▸ Supplied data

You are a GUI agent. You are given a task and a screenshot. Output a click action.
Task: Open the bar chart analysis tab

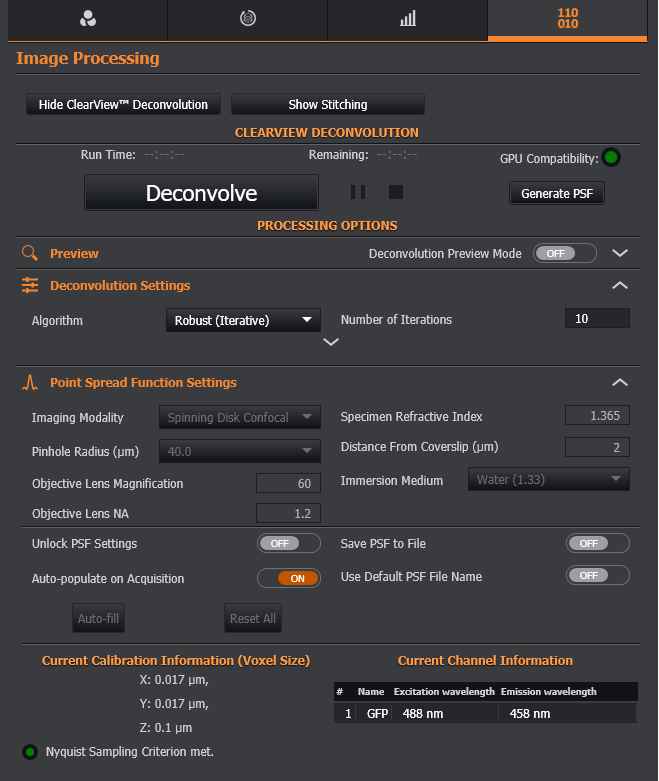(x=407, y=19)
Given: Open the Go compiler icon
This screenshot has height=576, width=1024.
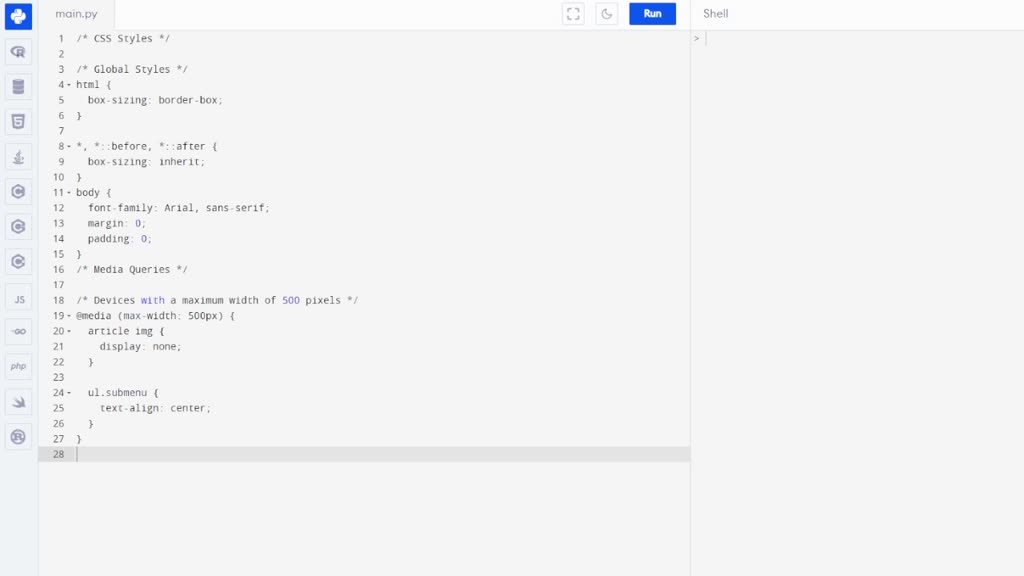Looking at the screenshot, I should click(18, 331).
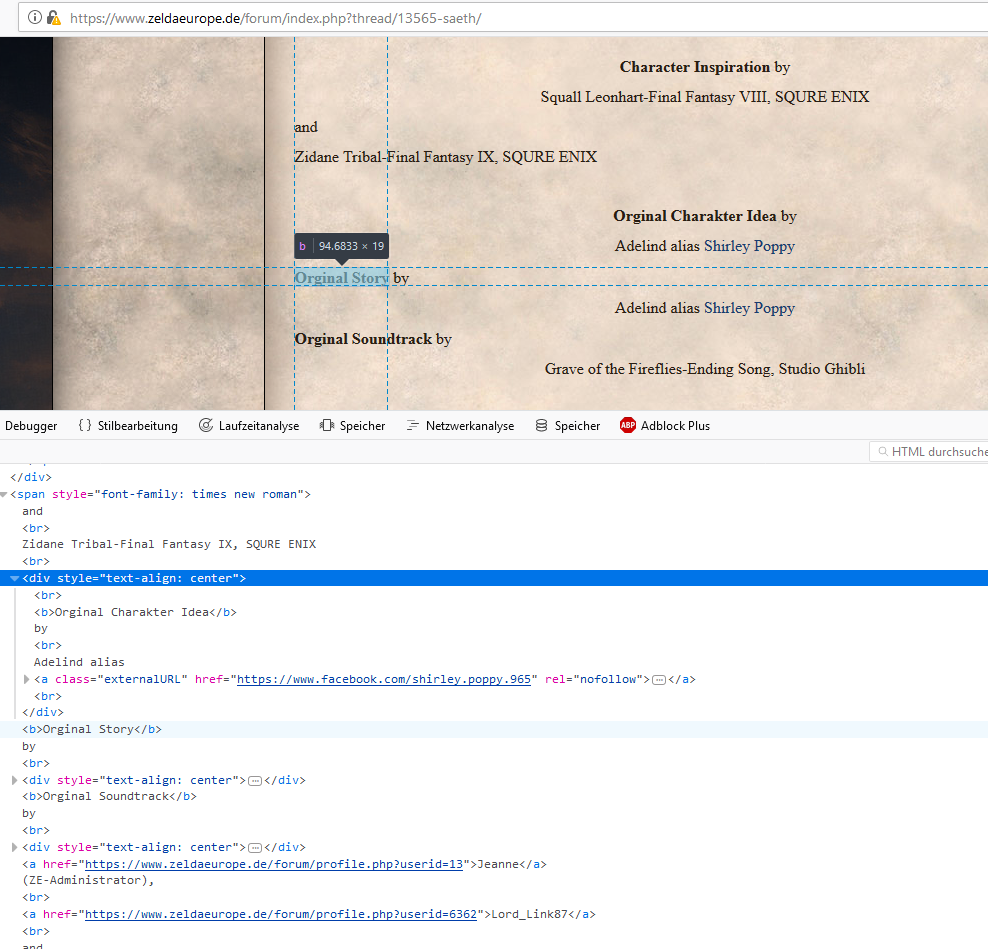The width and height of the screenshot is (988, 949).
Task: Click the Netzwerkanalyse network icon
Action: pyautogui.click(x=413, y=426)
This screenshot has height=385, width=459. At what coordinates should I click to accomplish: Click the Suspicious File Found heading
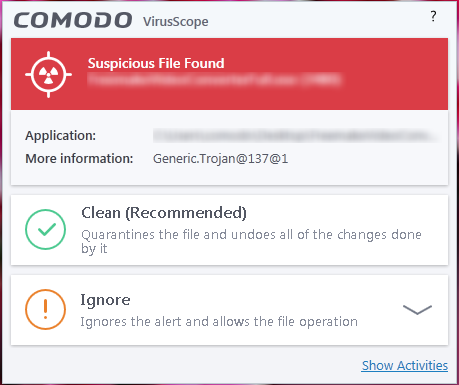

▸ Exercise aim
Pictures should be left out when the records above are restated exactly.

▸ Answer area
You are a GUI agent. You are given a task and a screenshot. Output a click action.
Task: Open the bar chart analysis tab

(x=407, y=19)
Given: Open the Go compiler icon
This screenshot has height=576, width=1024.
Looking at the screenshot, I should click(18, 331).
The width and height of the screenshot is (988, 949).
Task: Click the Netzwerkanalyse network icon
Action: pyautogui.click(x=413, y=426)
This screenshot has height=385, width=459. At what coordinates should I click to accomplish: Click the Suspicious File Found heading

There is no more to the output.